What is expected:
Whatever the listing holds, output it without alteration.

☆ ☆ ☆ ☆ ☆

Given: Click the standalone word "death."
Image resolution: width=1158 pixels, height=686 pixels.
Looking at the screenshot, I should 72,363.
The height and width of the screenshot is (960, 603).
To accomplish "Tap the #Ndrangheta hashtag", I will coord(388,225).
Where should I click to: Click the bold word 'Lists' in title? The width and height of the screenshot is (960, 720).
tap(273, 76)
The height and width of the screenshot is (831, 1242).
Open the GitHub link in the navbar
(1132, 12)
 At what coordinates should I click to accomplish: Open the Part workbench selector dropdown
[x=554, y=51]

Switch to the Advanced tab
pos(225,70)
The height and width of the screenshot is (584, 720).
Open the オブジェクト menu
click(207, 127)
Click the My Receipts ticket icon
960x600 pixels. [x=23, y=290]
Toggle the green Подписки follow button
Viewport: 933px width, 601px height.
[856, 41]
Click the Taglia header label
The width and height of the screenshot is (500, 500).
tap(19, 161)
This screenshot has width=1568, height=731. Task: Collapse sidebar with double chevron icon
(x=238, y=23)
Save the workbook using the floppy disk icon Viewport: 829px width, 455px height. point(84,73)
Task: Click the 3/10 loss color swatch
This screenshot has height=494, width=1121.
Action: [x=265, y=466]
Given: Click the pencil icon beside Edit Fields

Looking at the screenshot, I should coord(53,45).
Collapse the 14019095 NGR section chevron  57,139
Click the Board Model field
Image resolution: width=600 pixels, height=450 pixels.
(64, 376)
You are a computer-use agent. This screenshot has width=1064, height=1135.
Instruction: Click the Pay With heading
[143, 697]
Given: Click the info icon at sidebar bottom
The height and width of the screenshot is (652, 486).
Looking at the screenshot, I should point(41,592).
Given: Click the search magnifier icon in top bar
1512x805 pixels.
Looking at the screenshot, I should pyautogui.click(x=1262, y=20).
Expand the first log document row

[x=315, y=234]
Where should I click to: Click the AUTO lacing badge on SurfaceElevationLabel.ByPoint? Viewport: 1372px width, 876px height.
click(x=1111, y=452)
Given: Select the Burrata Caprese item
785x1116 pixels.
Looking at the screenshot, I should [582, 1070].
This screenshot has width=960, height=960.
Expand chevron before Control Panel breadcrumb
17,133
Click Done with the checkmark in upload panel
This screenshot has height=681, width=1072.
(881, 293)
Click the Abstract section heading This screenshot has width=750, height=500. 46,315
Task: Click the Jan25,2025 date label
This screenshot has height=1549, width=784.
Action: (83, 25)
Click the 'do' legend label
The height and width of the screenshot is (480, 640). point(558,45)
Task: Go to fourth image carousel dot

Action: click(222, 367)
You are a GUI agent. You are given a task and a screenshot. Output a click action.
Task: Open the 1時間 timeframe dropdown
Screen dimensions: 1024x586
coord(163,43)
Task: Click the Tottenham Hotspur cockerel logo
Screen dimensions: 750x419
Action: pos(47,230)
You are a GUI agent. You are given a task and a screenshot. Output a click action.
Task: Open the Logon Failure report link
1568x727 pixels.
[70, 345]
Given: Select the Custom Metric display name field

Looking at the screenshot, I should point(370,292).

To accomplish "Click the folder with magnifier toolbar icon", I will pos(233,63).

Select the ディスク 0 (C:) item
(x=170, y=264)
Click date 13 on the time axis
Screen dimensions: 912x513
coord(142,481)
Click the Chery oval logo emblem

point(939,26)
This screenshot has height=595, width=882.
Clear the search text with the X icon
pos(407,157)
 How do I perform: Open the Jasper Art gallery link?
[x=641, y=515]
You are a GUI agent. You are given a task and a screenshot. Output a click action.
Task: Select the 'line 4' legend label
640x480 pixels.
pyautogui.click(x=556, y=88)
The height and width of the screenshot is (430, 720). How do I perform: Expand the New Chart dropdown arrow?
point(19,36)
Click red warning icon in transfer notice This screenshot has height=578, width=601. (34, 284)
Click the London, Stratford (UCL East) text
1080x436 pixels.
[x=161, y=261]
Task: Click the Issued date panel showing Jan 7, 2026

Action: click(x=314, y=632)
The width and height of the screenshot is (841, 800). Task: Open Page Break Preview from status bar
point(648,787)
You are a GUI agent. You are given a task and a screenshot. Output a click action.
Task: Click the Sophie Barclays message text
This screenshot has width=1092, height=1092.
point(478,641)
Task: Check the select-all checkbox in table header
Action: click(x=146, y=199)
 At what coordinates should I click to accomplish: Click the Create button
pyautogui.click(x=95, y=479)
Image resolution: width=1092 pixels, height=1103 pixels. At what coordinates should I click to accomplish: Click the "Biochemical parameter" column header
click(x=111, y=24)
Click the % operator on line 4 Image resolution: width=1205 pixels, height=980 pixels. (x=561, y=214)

☆ ☆ ☆ ☆ ☆

Task solution:
Given: Click the standalone word "death."
Image resolution: width=1158 pixels, height=686 pixels.
Looking at the screenshot, I should 72,363.
The height and width of the screenshot is (960, 603).
To accomplish "Tap the #Ndrangheta hashtag", I will coord(388,225).
Where should I click to: Click the bold word 'Lists' in title? The width and height of the screenshot is (960, 720).
tap(273, 76)
The height and width of the screenshot is (831, 1242).
Open the GitHub link in the navbar
(1132, 12)
 At what coordinates should I click to accomplish: Open the Part workbench selector dropdown
[x=554, y=51]

Switch to the Advanced tab
pos(225,70)
The height and width of the screenshot is (584, 720).
Open the オブジェクト menu
click(207, 127)
Click the My Receipts ticket icon
960x600 pixels. [x=23, y=290]
Toggle the green Подписки follow button
Viewport: 933px width, 601px height.
[856, 41]
Click the Taglia header label
The width and height of the screenshot is (500, 500).
tap(19, 161)
This screenshot has width=1568, height=731. Task: Collapse sidebar with double chevron icon
(x=238, y=23)
Save the workbook using the floppy disk icon Viewport: 829px width, 455px height. point(84,73)
Task: Click the 3/10 loss color swatch
This screenshot has height=494, width=1121.
Action: [x=265, y=466]
Given: Click the pencil icon beside Edit Fields

Looking at the screenshot, I should coord(53,45).
Collapse the 14019095 NGR section chevron  57,139
Click the Board Model field
Image resolution: width=600 pixels, height=450 pixels.
(64, 376)
You are a computer-use agent. This screenshot has width=1064, height=1135.
Instruction: Click the Pay With heading
[143, 697]
Given: Click the info icon at sidebar bottom
The height and width of the screenshot is (652, 486).
Looking at the screenshot, I should point(41,592).
Given: Click the search magnifier icon in top bar
1512x805 pixels.
Looking at the screenshot, I should pyautogui.click(x=1262, y=20).
Expand the first log document row

[x=315, y=234]
Where should I click to: Click the AUTO lacing badge on SurfaceElevationLabel.ByPoint? Viewport: 1372px width, 876px height.
click(x=1111, y=452)
Given: Select the Burrata Caprese item
785x1116 pixels.
Looking at the screenshot, I should [582, 1070].
This screenshot has width=960, height=960.
Expand chevron before Control Panel breadcrumb
17,133
Click Done with the checkmark in upload panel
This screenshot has height=681, width=1072.
(881, 293)
Click the Abstract section heading This screenshot has width=750, height=500. 46,315
Task: Click the Jan25,2025 date label
This screenshot has height=1549, width=784.
Action: (83, 25)
Click the 'do' legend label
The height and width of the screenshot is (480, 640). point(558,45)
Task: Go to fourth image carousel dot

Action: click(222, 367)
You are a GUI agent. You are given a task and a screenshot. Output a click action.
Task: Open the 1時間 timeframe dropdown
Screen dimensions: 1024x586
coord(163,43)
Task: Click the Tottenham Hotspur cockerel logo
Screen dimensions: 750x419
Action: pos(47,230)
You are a GUI agent. You are given a task and a screenshot. Output a click action.
Task: Open the Logon Failure report link
1568x727 pixels.
[70, 345]
Given: Select the Custom Metric display name field

Looking at the screenshot, I should point(370,292).

To accomplish "Click the folder with magnifier toolbar icon", I will pos(233,63).

Select the ディスク 0 (C:) item
(x=170, y=264)
Click date 13 on the time axis
Screen dimensions: 912x513
coord(142,481)
Click the Chery oval logo emblem

point(939,26)
This screenshot has height=595, width=882.
Clear the search text with the X icon
pos(407,157)
 How do I perform: Open the Jasper Art gallery link?
[x=641, y=515]
You are a GUI agent. You are given a task and a screenshot. Output a click action.
Task: Select the 'line 4' legend label
640x480 pixels.
pyautogui.click(x=556, y=88)
The height and width of the screenshot is (430, 720). How do I perform: Expand the New Chart dropdown arrow?
point(19,36)
Click red warning icon in transfer notice This screenshot has height=578, width=601. (34, 284)
Click the London, Stratford (UCL East) text
1080x436 pixels.
[x=161, y=261]
Task: Click the Issued date panel showing Jan 7, 2026

Action: click(x=314, y=632)
The width and height of the screenshot is (841, 800). Task: Open Page Break Preview from status bar
point(648,787)
You are a GUI agent. You are given a task and a screenshot. Output a click action.
Task: Click the Sophie Barclays message text
This screenshot has width=1092, height=1092.
point(478,641)
Task: Check the select-all checkbox in table header
Action: click(x=146, y=199)
 At what coordinates should I click to accomplish: Click the Create button
pyautogui.click(x=95, y=479)
Image resolution: width=1092 pixels, height=1103 pixels. At what coordinates should I click to accomplish: Click the "Biochemical parameter" column header
click(x=111, y=24)
Click the % operator on line 4 Image resolution: width=1205 pixels, height=980 pixels. (x=561, y=214)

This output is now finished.